Sunday, August 10, 2008

More Reflections from the SK Section's Mountaineering Camp

by JJ Hodgson

When I agreed to go on this mountaineering camp, I didn't know exactly what I was getting into. All I knew for sure was that I would get to do a scramble...a feat which I had never accomplished. Then the trip started to get closer and I started hearing about ice axes and crampons, which for all I knew were medieval torture devices, and I started to wonder what I had signed up for. After hiking in to the Stanley Mitchell hut and meeting all the friendly people who were so excited for the next morning's adventures, I have to say I was even more nervous than before. Not only did I not know what half of my gear was supposed to do or how to put it on, I was surrounded by people who seemed to actually be looking forward to what I assumed would be a grueling day of being tired, cold, and possibly impaled by one of the foreign objects I had packed in!

We awoke the next morning bright and early. I felt sick. I was positive I wouldn't like the day, I felt like I was getting a cold (that prediction came true, and I don't recommend trying it yourself unless you've got lots of toilet paper!), and all I wanted to do was stay up in the warm bunk of the hut. Going through the motions of getting geared up for the hike, I could only look forward to the passing of the several hours that would bring me back to the cabin. After some steep uphill and lot of internal swearing and whining, I found myself staring up at what would be my first scramble. It stood there beside us, looking impossibly scary, while we practiced crevasse rescue. Note to everyone: do not rely on me to save you. My focus was spent ignoring the looming rock that I didn't want to climb.

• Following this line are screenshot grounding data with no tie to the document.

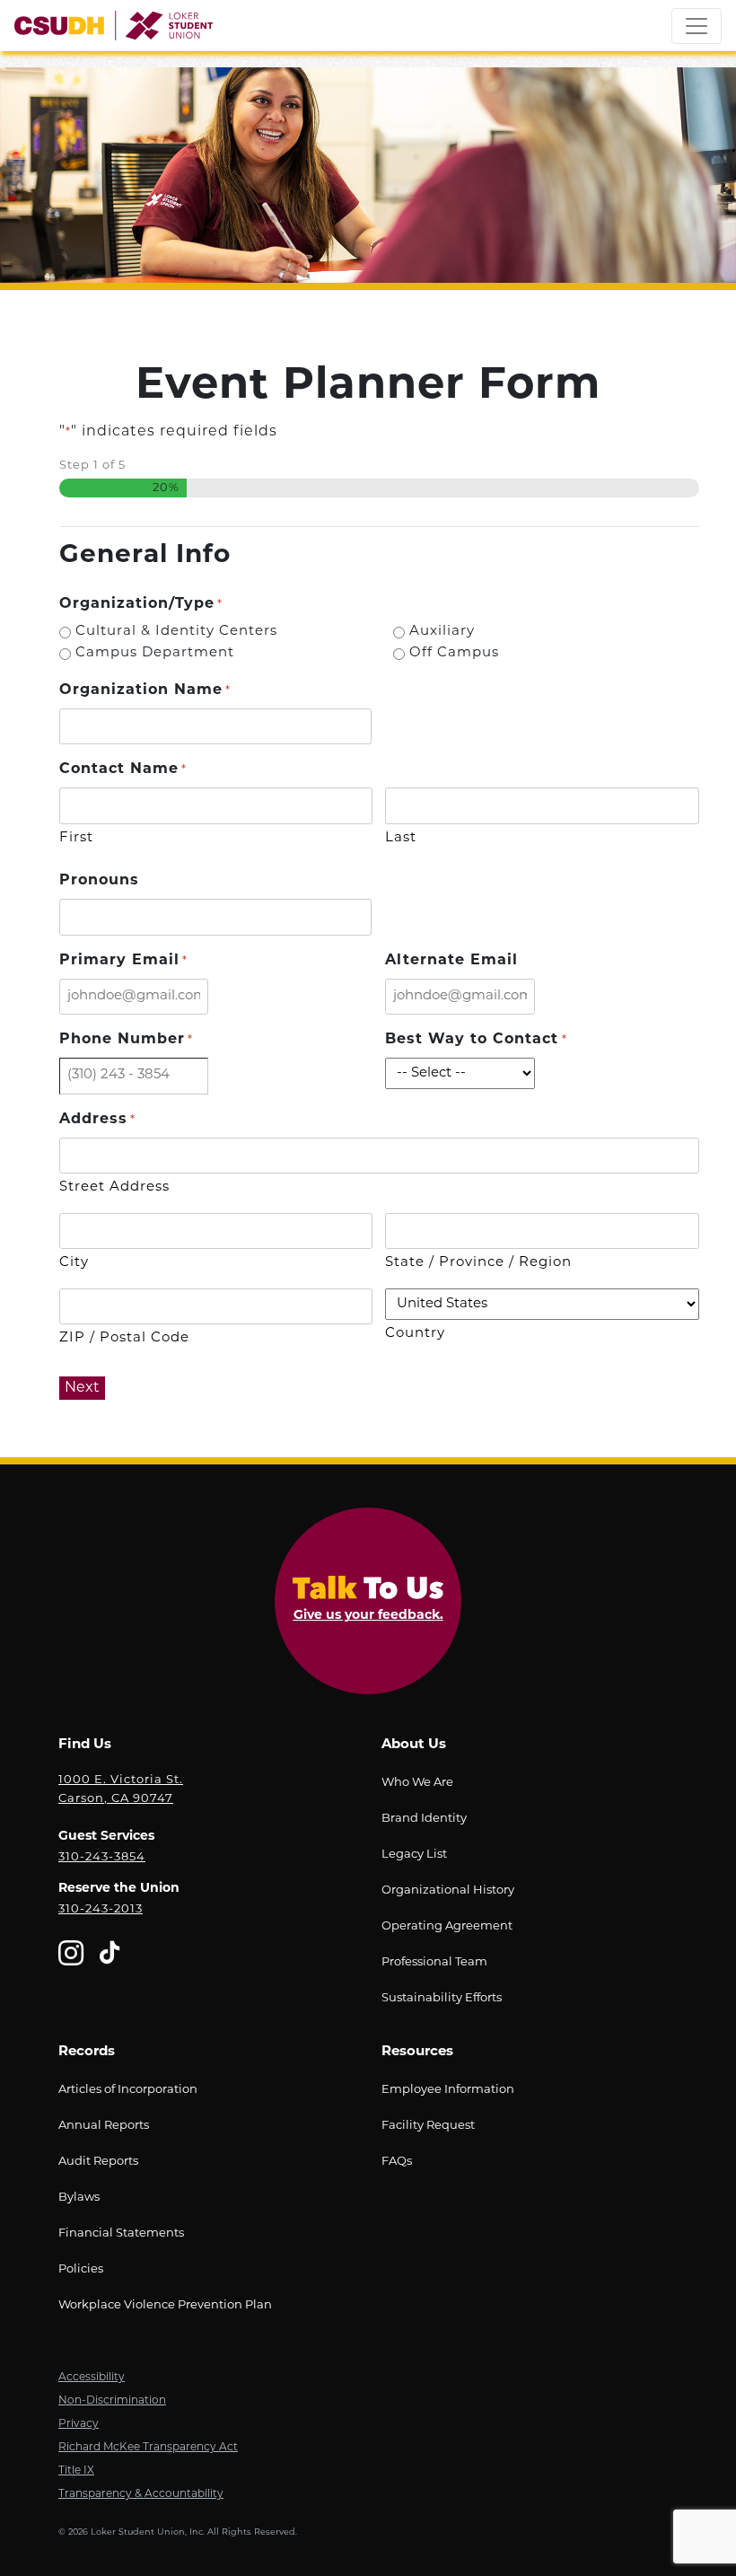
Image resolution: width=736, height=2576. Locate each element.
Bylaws (79, 2197)
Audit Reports (98, 2161)
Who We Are (417, 1783)
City (74, 1263)
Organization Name (145, 690)
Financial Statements (121, 2233)
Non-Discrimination (112, 2401)
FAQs (396, 2161)
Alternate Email (451, 961)
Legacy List (414, 1854)
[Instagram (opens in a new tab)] (70, 1957)
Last (400, 838)
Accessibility (91, 2377)
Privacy (78, 2424)
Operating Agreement (447, 1926)
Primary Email (123, 961)
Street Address (114, 1187)
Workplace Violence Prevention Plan (165, 2305)
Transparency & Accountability (140, 2494)
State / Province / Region (478, 1263)
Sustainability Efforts (441, 1998)
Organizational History (447, 1890)
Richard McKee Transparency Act (148, 2447)
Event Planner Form (368, 387)
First (76, 838)
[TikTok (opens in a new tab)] (109, 1957)
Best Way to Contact (475, 1040)
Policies (80, 2269)
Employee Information (447, 2090)
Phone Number (126, 1040)
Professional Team (434, 1962)
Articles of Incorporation (127, 2090)
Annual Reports (103, 2126)
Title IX (76, 2471)
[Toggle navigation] (696, 26)
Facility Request (428, 2126)
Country (415, 1334)
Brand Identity (424, 1818)
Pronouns (99, 881)
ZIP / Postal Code (124, 1338)
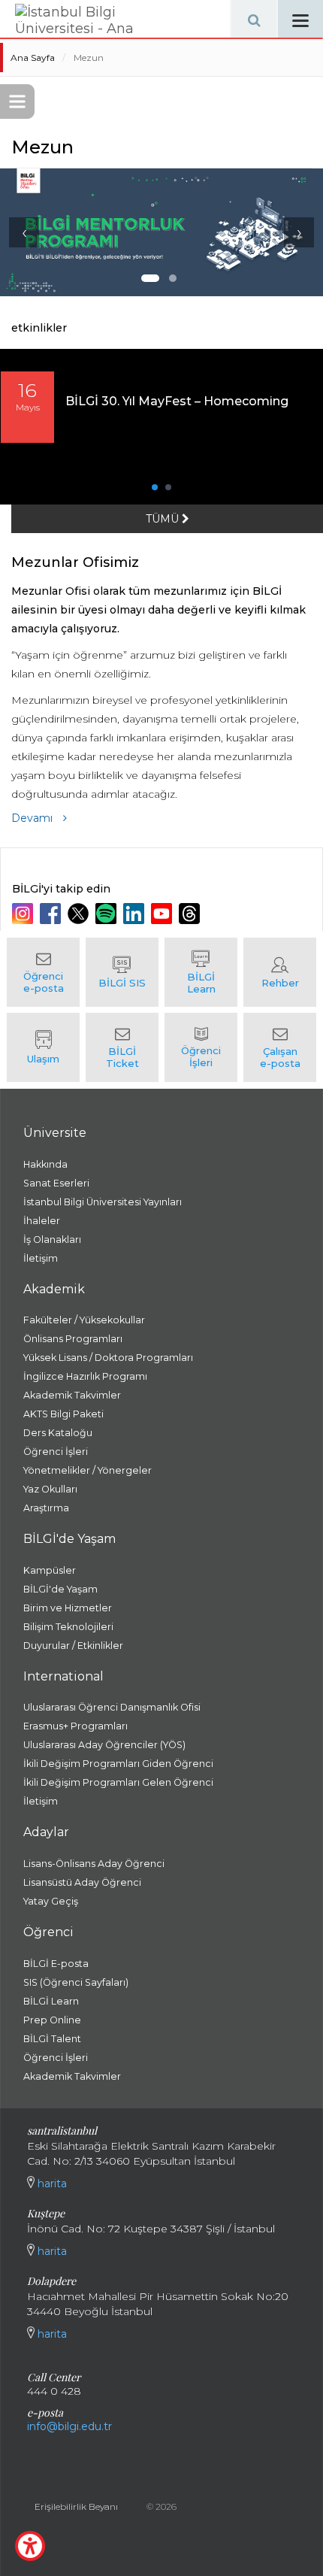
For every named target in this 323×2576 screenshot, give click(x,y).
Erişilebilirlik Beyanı (76, 2506)
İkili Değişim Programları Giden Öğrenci (118, 1763)
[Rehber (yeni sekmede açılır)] (279, 972)
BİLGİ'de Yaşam (60, 1589)
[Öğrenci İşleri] (201, 1047)
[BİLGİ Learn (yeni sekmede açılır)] (201, 972)
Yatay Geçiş (50, 1901)
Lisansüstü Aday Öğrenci (82, 1882)
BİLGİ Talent (52, 2038)
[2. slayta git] (173, 278)
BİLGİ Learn (51, 2001)
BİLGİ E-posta (56, 1963)
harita (51, 2183)
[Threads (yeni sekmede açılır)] (191, 913)
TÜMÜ (164, 519)
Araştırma (46, 1508)
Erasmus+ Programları (75, 1726)
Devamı (33, 818)
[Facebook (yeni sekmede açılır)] (52, 913)
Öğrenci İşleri (55, 1451)
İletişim (40, 1258)
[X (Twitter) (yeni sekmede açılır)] (80, 913)
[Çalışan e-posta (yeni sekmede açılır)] (279, 1047)
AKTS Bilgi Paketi (63, 1414)
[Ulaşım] (43, 1047)
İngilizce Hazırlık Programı (85, 1376)
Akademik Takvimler (72, 1395)
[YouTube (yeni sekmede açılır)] (163, 913)
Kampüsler (49, 1570)
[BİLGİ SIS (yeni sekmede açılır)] (122, 972)
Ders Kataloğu (57, 1432)
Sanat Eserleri (56, 1183)
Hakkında (45, 1164)
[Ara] (253, 19)
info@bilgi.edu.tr (69, 2426)
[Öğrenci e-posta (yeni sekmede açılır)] (43, 972)
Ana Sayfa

As you can probably guess, once the lesson on rescue was complete, I climbed the rocks. I was short roped, and I stuck as close to Dave as he would let me, but I climbed them. I then found out that the top of those rocks was not even the top of Mt Kerr. That was a cruel joke. However, the top of Mt Kerr was eventually under my feet, and I have never felt more exhilarated than after making it to the top. The way down was even more fun. We practiced self arrests, and I did not kill myself with my ice axe. We bum slid down a few giant snow slopes, putting all of my past tobogganing trips to shame. We laughed, took pictures, talked about blisters, and scoped out the glacier that would take us up to the President the next day. Everyone was on a high.

I did not greet any other mornings with anxiety. The first day of the trip showed me what mountaineering was. I learned that I could climb a mountain without keeling over from the exertion. I learned that I forgot the pain of climbing the mountain once I got to the top. I learned that no matter how freaked out something made me, there were awesome leaders to make sure everyone got through it all right. The remainder of the camp flew by, with incredible hikes and new lessons each day. I still can't believe that my trip turned from being something I was worried about to something I enjoyed so much. I loved the trip, I'm still annoying my friends with Ivan's jokes and other stories from it, and I look forward to doing another one.